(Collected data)

========================

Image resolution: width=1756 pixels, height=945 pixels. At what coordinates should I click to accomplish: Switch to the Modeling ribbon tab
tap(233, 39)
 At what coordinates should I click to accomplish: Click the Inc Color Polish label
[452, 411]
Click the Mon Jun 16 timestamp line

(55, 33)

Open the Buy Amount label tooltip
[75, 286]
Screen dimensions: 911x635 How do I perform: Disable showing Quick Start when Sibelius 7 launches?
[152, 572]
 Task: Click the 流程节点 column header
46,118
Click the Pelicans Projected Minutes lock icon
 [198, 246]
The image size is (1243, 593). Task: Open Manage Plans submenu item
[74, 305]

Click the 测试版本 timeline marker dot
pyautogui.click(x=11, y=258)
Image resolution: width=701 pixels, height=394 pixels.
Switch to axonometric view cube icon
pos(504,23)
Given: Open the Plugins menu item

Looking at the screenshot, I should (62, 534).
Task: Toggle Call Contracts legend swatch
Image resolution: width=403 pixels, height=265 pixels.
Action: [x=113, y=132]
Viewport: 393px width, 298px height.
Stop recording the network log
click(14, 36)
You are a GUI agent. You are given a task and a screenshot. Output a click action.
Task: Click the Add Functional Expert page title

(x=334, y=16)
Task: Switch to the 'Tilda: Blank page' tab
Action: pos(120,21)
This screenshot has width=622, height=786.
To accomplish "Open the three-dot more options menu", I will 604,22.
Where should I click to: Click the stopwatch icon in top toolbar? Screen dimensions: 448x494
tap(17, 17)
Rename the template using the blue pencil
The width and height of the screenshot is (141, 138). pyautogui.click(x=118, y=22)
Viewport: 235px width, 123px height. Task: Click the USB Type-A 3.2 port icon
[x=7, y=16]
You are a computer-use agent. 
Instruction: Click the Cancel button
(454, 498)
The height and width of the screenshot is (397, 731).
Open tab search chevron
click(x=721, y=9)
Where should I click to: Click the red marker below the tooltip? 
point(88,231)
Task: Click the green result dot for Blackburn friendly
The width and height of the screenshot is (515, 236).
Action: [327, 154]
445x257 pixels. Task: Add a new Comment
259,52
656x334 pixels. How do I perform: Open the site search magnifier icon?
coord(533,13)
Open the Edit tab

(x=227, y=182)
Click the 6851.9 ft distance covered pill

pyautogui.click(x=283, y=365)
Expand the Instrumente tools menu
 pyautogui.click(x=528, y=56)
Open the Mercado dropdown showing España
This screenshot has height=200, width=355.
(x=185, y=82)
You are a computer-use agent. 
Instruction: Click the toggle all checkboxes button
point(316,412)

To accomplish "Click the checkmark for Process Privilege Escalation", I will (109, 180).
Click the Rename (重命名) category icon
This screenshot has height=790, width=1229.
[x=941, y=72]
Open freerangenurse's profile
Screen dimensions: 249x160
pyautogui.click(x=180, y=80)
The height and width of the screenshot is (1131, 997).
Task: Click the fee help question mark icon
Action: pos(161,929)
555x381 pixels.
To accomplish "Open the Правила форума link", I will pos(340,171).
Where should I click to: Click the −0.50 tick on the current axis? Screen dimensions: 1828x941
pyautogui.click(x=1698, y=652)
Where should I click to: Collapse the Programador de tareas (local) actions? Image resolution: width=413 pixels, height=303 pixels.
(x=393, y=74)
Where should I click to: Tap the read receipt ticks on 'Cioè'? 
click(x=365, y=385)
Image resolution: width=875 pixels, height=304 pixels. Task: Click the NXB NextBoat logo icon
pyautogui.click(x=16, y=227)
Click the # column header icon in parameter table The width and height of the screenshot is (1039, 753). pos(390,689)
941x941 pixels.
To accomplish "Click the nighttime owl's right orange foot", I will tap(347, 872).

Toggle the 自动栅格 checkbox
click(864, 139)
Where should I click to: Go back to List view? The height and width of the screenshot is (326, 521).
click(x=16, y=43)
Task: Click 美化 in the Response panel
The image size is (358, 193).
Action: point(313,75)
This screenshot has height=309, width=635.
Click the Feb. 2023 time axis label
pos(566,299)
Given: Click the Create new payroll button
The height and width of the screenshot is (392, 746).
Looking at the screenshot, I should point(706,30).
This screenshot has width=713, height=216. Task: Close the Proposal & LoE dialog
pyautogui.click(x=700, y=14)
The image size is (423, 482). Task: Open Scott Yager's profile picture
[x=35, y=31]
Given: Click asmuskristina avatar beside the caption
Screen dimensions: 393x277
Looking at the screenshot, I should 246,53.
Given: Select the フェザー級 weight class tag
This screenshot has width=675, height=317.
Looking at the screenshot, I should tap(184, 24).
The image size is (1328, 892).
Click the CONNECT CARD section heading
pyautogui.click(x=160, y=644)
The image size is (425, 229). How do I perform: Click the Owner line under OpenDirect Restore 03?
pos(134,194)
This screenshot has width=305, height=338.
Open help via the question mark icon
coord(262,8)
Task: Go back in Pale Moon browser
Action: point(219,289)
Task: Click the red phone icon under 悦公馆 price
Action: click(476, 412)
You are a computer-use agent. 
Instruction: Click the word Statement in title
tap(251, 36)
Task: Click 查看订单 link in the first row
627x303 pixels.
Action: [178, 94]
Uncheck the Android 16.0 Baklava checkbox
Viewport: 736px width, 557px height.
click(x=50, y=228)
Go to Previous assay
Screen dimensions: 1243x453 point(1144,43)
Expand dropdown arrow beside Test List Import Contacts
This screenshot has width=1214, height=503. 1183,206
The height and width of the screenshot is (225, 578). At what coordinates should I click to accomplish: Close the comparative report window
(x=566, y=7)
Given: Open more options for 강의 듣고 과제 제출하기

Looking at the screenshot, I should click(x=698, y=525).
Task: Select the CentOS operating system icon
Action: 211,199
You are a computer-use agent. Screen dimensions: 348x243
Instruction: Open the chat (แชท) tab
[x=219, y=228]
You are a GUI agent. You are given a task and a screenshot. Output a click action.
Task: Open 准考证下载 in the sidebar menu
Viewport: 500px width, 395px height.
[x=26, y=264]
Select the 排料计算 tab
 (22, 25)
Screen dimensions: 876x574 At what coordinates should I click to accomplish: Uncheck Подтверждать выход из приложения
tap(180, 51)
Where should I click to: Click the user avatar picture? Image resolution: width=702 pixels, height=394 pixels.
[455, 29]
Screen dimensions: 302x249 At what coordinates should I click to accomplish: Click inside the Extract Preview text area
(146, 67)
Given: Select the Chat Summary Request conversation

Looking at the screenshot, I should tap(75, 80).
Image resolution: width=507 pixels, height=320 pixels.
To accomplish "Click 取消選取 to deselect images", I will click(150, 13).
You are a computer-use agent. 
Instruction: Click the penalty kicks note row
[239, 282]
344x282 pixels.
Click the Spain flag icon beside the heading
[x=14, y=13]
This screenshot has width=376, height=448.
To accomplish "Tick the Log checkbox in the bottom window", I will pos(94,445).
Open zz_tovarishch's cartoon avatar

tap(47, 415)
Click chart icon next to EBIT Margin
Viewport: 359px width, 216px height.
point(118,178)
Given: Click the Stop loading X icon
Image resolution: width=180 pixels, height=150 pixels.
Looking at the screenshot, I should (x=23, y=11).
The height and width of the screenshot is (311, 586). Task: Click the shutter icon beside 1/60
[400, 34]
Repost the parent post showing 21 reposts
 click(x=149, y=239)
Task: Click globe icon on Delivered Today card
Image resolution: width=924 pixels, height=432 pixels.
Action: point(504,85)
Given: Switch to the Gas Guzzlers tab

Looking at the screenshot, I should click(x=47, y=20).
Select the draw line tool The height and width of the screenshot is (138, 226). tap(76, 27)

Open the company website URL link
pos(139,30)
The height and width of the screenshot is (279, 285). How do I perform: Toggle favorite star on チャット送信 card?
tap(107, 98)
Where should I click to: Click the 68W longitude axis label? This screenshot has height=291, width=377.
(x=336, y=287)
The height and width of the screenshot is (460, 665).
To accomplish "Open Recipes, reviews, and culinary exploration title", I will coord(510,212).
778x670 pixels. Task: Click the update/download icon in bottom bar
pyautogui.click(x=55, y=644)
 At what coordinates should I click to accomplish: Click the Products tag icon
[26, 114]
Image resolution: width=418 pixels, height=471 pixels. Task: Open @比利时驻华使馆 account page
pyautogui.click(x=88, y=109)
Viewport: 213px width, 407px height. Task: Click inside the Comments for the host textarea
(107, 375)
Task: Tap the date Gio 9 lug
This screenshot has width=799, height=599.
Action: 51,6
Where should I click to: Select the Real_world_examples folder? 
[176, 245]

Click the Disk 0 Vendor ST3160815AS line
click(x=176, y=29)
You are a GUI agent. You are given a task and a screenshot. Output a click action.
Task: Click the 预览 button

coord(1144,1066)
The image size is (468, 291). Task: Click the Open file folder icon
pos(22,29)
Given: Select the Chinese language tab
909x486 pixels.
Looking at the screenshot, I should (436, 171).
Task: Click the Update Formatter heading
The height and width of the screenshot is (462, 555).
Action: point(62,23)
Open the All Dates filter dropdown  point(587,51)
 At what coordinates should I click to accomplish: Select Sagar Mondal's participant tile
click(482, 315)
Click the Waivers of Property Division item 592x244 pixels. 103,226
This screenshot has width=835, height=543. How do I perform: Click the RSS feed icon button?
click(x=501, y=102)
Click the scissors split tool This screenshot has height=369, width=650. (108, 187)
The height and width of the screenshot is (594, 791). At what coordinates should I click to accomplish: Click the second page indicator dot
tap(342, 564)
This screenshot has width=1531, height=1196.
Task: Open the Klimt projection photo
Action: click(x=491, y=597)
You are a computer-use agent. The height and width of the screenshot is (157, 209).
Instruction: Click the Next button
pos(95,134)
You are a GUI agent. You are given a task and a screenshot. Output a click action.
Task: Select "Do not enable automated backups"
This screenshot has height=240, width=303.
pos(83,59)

========================

EXERCISE REQUIREMENTS. Reproduce the lines above, beginning at the line with "656x334 pixels. How" and stopping after the line with "555x381 pixels.", exactly as they are.

REPLY TO THE TASK.
656x334 pixels. How do I perform: Open the site search magnifier icon?
coord(533,13)
Open the Edit tab

(x=227, y=182)
Click the 6851.9 ft distance covered pill

pyautogui.click(x=283, y=365)
Expand the Instrumente tools menu
 pyautogui.click(x=528, y=56)
Open the Mercado dropdown showing España
This screenshot has height=200, width=355.
(x=185, y=82)
You are a computer-use agent. 
Instruction: Click the toggle all checkboxes button
point(316,412)

To accomplish "Click the checkmark for Process Privilege Escalation", I will (109, 180).
Click the Rename (重命名) category icon
This screenshot has height=790, width=1229.
[x=941, y=72]
Open freerangenurse's profile
Screen dimensions: 249x160
pyautogui.click(x=180, y=80)
The height and width of the screenshot is (1131, 997).
Task: Click the fee help question mark icon
Action: pos(161,929)
555x381 pixels.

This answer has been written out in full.